A turning point for the Chesapeake Bay?

chesapeake_bay.jpgLast December, the Maryland legislature approved a new $50 million “Chesapeake Bay 2010 Trust Fund” to help clean up the decades-dirty Bay. The “2010 Trust Fund” will provide money to help move the state closer to achieving water quality goals set back in 2000 by the 2010 deadline. Everyone has accepted these goals will not be achieved in time, but public trust in the state’s ability to even make a dent is waning.

This year, state officials have a chance to strengthen public confidence that they are actually doing everything they can to clean up the Bay by announcing they will spend the Fund using a “cost-effectiveness” principle. Though seemingly simple and straightforward, this common sense approach to spending the public’s money is a radical departure from the past when funds were largely distributed on a first-come, first-share basis.

Among the various options for reducing the nutrient pollution ailing the Bay, agricultural best management practices deliver the biggest bang for the nutrient-reduction buck.
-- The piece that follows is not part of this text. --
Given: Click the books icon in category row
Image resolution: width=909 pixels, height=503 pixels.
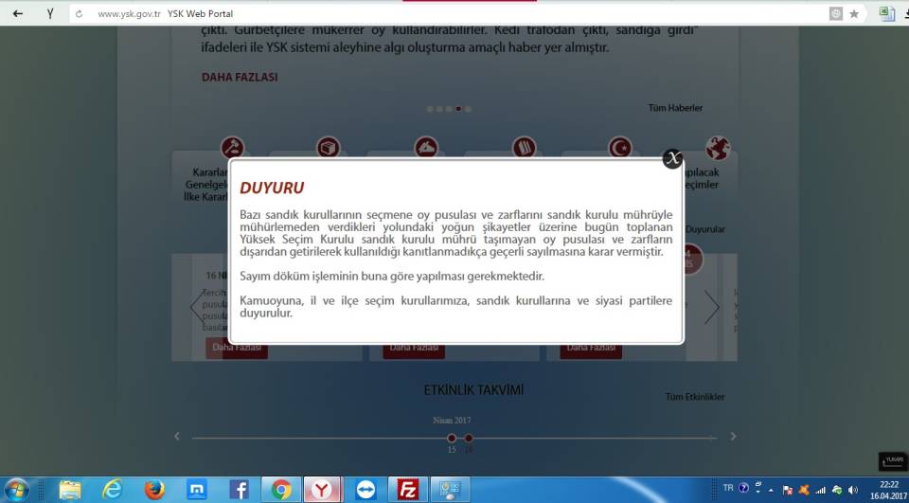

That means Maryland’s farm conservation programs should get most (if not all) of the Fund. But in order to truly have an impact, Maryland’s farm conservation programs should spend the fund in the most cost-effective way they can. Maryland’s agriculture, environment, and natural resource agencies should commit to following a three-step approach:

  1. Identify and prioritize the highest nutrient loading watersheds,
  2. Identify and prioritize the highest nutrient loading farmland locations within the priority watersheds,
  3. Identify and prioritize implementation of the most cost-effective and site-appropriate conservation practices.
Only by targeting the new funds to achieve the most nutrient reductions per dollar will the Chesapeake Bay have a chance to recover.